NZ Forest Owners’ Association chief executive officer David Rhodes blamed the problem on several things, such as European growers cutting down their trees early to avoid an encroaching pest, the spruce beetle, and sending the logs en masse to China before they were infected.

A background briefing given out by the forestry industry gave more details.

Along with the spruce beetle, an added impetus is China’s Belt and Road policy, which saw 30 trains leaving Chongqing each week laden with goods for Duisburg in Germany.  Rather than return to China empty, the wagons were being loaded with logs for the journey back across Russia to China.

Other  authorities   say  the trade  war  between  China and  the US  may be  affecting  the  log trade.  It has lowered the value of the Chinese currency, making imports more expensive,  and  battered business confidence in China.  As a result, logs are piling up on the docks in China and not moving to customers inland.  That has led importers to refuse to take any more, except at a discount.
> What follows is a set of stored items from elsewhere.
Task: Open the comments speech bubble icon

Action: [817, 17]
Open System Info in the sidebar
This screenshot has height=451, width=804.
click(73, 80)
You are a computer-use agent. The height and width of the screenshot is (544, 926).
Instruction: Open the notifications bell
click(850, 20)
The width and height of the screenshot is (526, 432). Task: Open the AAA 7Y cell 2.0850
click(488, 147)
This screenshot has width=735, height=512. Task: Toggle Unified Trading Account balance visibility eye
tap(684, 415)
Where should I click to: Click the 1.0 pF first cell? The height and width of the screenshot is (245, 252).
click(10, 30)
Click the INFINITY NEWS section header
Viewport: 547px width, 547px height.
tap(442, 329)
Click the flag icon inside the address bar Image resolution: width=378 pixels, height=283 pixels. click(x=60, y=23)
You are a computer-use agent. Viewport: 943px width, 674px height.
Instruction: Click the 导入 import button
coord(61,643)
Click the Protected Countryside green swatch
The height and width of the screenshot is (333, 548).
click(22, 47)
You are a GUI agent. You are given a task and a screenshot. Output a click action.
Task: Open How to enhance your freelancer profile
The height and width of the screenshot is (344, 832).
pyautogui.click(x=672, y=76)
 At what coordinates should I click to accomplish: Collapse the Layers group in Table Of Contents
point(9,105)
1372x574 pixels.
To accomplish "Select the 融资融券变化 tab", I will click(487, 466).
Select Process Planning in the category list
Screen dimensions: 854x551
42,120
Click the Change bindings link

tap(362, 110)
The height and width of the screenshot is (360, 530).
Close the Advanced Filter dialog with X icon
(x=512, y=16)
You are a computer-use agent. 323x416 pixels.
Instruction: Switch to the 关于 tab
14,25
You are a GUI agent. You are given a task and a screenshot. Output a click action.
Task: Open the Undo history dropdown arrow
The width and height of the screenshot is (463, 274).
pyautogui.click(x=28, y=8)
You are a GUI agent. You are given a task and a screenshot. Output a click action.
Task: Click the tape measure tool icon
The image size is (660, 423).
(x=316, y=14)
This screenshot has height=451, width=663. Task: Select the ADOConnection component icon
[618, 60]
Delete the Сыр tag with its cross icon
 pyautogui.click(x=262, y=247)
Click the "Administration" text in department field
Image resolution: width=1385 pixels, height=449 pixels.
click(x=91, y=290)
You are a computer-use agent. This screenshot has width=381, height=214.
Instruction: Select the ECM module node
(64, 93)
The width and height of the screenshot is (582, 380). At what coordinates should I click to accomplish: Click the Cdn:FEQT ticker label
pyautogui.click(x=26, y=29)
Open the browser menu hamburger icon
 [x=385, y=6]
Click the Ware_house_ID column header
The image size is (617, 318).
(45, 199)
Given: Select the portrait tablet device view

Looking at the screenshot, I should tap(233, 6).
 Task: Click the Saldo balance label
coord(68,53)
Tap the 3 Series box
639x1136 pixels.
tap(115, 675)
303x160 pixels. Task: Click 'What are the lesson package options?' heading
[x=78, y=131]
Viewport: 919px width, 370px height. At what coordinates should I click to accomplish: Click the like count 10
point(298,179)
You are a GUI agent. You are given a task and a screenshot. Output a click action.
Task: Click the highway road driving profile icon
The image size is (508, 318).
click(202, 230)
Peters told Morning Report it was concerning that the trade war between the US and China was affecting the NZ export industry.

But he  sees   the fall in  the  log  price as  reinforcing  the  need to   add  more value  at  the  NZ  end  and to  diversity  the  kind of products  the forestry  industry  offers—“and you’re going to see  that coming”.

Peters  also   argues  the  dollar  has  moved in  NZ’s favour  since  the Labour-NZ  First  coalition took  office.

That  may not be much consolation   for   the estimated 1000 people  who could be left out of work by a collapse in the price of logs.